▶ _WORK TO COMPLETE_
1. Summarize the passage on the second chapter of Fiji's 1997 Constitution in two sentences.
2. Write the next part of the passage on the second chapter of Fiji's 1997 Constitution, picking up after its final sentence.

▶ _DOCUMENT SECTION_
···

Chapter 2: Compact.  The second chapter of the 1997 Constitution of Fiji contains Sections 6 and 7 of the Constitution.  They summarize, in "compact" form, the intent and purpose of the Constitution, as well as the goals that it seeks to accomplish.  It establishes the principles on which the Fiji government are to be based, and according to which the Constitution is to be interpreted.

Section 6 sets out the following principles.  They are only a summary; they are dealt with more fully by subsequent chapters of the Constitution.

The rights of all individuals and population groups are to be respected fully.
Property ownership is defined, and protected.  The ownership of Fijian land according to Fijian custom is preserved, along with the ownership of freehold land.  The rights of landlords and tenants under leases of agricultural land are formally recognized and protected.  Indigenous Fijians insisted on this clause, fearful that a future government dominated by Indo-Fijians might try to change the land laws, under which more than eighty percent of the land is still owned by Fijian tribes, but leased by individuals, including Indo-Fijians.  The fear of forced land reform had been one of the pretexts given by instigators and supports of the coup of 1987, which removed an Indo-Fijian supported government from power.

···

▶ _SUPPLIED DATA_

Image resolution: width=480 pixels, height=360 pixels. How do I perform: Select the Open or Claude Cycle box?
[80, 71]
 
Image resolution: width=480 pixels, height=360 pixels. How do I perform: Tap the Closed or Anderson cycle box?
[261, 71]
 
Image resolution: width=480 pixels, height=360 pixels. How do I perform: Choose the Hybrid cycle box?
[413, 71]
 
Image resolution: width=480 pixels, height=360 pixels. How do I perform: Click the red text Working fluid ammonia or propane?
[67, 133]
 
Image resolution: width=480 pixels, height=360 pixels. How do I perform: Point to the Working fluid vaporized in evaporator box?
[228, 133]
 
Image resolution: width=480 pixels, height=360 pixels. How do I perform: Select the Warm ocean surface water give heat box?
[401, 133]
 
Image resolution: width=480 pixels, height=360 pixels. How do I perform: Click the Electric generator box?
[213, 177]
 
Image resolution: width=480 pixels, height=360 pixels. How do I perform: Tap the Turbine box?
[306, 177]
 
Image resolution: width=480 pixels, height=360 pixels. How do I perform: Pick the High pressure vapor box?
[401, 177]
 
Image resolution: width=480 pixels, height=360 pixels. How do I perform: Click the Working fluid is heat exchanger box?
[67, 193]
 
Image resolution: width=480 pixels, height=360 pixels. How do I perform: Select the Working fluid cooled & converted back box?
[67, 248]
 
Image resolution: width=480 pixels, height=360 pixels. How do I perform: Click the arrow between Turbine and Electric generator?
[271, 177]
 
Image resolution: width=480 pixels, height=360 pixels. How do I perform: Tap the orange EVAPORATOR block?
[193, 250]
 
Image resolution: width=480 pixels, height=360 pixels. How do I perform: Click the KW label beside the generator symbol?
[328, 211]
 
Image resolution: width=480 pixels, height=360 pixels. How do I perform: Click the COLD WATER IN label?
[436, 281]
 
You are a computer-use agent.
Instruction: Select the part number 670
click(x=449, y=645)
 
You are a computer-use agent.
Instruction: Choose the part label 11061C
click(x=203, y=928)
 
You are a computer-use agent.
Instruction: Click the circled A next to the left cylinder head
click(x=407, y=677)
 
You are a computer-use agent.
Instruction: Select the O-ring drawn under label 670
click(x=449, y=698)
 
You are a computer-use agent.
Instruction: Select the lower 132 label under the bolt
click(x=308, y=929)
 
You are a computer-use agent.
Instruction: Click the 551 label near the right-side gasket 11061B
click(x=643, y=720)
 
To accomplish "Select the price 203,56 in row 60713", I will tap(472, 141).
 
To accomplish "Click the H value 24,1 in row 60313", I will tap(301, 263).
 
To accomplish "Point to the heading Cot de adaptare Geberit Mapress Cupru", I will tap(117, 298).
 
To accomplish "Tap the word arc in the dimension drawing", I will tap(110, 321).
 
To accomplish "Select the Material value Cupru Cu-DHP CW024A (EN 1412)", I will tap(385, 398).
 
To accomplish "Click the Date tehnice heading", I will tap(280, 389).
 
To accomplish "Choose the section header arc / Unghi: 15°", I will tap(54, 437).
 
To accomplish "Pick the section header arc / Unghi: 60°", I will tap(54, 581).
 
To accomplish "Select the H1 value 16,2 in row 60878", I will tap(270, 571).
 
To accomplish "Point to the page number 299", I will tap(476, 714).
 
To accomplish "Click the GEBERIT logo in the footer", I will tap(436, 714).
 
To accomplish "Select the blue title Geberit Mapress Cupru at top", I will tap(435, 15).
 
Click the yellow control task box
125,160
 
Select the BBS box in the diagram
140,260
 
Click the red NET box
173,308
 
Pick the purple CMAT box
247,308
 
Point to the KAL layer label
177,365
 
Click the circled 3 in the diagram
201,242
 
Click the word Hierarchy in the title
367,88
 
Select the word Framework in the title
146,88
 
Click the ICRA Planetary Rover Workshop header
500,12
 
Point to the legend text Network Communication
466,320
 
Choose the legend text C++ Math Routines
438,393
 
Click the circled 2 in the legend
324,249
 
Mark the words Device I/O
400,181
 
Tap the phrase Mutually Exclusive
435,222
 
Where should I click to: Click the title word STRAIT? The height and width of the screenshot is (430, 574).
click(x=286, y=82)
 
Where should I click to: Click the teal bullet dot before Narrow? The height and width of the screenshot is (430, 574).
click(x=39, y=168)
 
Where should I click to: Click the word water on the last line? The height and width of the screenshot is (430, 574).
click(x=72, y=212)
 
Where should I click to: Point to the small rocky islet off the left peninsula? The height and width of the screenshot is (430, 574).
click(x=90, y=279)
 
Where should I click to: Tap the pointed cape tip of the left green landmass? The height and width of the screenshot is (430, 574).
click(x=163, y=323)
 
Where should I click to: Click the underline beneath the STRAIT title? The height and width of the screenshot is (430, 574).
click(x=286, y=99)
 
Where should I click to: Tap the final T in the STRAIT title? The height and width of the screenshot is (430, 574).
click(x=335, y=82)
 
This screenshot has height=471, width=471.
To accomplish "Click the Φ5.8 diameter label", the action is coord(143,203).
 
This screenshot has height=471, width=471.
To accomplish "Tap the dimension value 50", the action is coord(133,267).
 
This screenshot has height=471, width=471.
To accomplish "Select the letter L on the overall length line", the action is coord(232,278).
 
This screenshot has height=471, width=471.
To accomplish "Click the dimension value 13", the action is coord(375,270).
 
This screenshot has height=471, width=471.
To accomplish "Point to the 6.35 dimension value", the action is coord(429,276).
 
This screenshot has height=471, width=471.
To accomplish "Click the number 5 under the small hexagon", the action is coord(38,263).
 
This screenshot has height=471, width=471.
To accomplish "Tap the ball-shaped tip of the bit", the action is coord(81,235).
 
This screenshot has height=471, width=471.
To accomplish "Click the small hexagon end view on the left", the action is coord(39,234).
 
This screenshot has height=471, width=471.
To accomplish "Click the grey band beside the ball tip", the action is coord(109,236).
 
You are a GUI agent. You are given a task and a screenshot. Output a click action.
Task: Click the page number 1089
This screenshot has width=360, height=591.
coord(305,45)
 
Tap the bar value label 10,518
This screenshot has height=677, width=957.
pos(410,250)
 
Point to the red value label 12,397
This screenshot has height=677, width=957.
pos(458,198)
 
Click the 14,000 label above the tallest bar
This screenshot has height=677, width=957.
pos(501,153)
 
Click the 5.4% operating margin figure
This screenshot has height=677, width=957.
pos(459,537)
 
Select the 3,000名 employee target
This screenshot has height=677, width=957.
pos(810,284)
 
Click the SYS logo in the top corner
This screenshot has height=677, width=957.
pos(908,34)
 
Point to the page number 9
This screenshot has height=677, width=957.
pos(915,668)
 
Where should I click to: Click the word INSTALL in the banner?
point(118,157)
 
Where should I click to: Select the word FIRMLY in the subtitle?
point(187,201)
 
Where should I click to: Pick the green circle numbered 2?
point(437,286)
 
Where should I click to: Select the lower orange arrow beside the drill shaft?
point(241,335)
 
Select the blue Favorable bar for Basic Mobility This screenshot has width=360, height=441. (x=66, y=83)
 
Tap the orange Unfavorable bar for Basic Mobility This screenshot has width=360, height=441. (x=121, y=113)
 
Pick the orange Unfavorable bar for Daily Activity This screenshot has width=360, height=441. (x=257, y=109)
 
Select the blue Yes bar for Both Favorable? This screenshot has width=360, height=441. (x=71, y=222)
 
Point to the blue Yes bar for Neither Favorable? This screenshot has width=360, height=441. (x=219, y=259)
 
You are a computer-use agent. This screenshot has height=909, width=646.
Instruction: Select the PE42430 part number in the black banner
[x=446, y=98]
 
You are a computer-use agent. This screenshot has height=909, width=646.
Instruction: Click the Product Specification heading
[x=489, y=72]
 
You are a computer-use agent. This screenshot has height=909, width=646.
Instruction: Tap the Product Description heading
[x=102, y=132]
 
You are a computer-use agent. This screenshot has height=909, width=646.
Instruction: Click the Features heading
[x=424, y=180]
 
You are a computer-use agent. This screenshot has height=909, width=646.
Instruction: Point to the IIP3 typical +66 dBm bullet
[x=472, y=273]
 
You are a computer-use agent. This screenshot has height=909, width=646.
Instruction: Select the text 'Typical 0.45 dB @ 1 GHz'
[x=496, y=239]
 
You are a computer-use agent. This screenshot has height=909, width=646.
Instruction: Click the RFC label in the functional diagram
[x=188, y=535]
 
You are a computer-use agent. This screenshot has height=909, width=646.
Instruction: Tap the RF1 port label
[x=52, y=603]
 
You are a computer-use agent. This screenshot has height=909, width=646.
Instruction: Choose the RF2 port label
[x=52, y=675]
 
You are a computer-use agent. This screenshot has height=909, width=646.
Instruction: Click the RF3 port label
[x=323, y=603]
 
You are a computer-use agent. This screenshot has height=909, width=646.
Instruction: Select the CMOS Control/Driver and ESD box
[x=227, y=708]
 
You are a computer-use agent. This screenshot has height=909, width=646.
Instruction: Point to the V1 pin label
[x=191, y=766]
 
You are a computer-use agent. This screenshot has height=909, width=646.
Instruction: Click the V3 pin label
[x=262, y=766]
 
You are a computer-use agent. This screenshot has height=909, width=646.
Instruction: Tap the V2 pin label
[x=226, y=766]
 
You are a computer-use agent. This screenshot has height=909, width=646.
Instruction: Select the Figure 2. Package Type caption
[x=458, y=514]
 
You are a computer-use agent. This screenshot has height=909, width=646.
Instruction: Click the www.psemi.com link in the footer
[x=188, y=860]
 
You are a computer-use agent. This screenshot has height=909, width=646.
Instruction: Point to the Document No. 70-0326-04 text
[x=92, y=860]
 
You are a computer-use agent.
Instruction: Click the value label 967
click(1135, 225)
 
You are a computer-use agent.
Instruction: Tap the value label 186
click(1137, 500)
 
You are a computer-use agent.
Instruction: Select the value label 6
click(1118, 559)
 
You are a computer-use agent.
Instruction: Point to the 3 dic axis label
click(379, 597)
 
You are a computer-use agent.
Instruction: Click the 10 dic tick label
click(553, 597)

···

▶ _TASK ANSWERS_
1. The second chapter of Fiji's 1997 Constitution, called the Compact, contains Sections 6 and 7, which briefly state the Constitution's intent, purpose and goals and set the principles for the government and for interpreting the Constitution. Section 6 calls for full respect for the rights of all individuals and groups and protects property ownership, including Fijian land held under Fijian custom, freehold land, and the rights of landlords and tenants under agricultural leases.

2.
The right of all Fiji citizens "to practice their religion freely and to retain their language, culture and traditions" is guaranteed.  These rights safeguard both indigenous and Indo-Fijian culture; many ethnic Fijians sought a provision to safeguard their strongly Christian traditions from possible future Indo-Fijian attempts at Hinduization if they should gain political power, while many Indo-Fijians were alarmed by the efforts of fundamentalist Christians to enshrine Christianity in the Constitution as the official religion of the republic, a goal that some Christians have continued to push for since.  This Compact enunciates a compromise that is repeated throughout the Constitution: although laced with references to Christianity, the constitution carefully protects the rights of all Fiji citizens to profess, practice both privately and publicly, and propagate all religions.  The language provisions, too, benefit both major population groups.  Increasing use of English, especially among the younger generation, has concerned leaders of both the indigenous and Indo-Fijian communities that a future government might mandate an English-only education system, which, they fear, would lead to the demise of their own languages.  But while English is the main language of most schools, the right of parents to choose schools teaching in Fijian or Hindustani - or any other language - is protected by the Constitution.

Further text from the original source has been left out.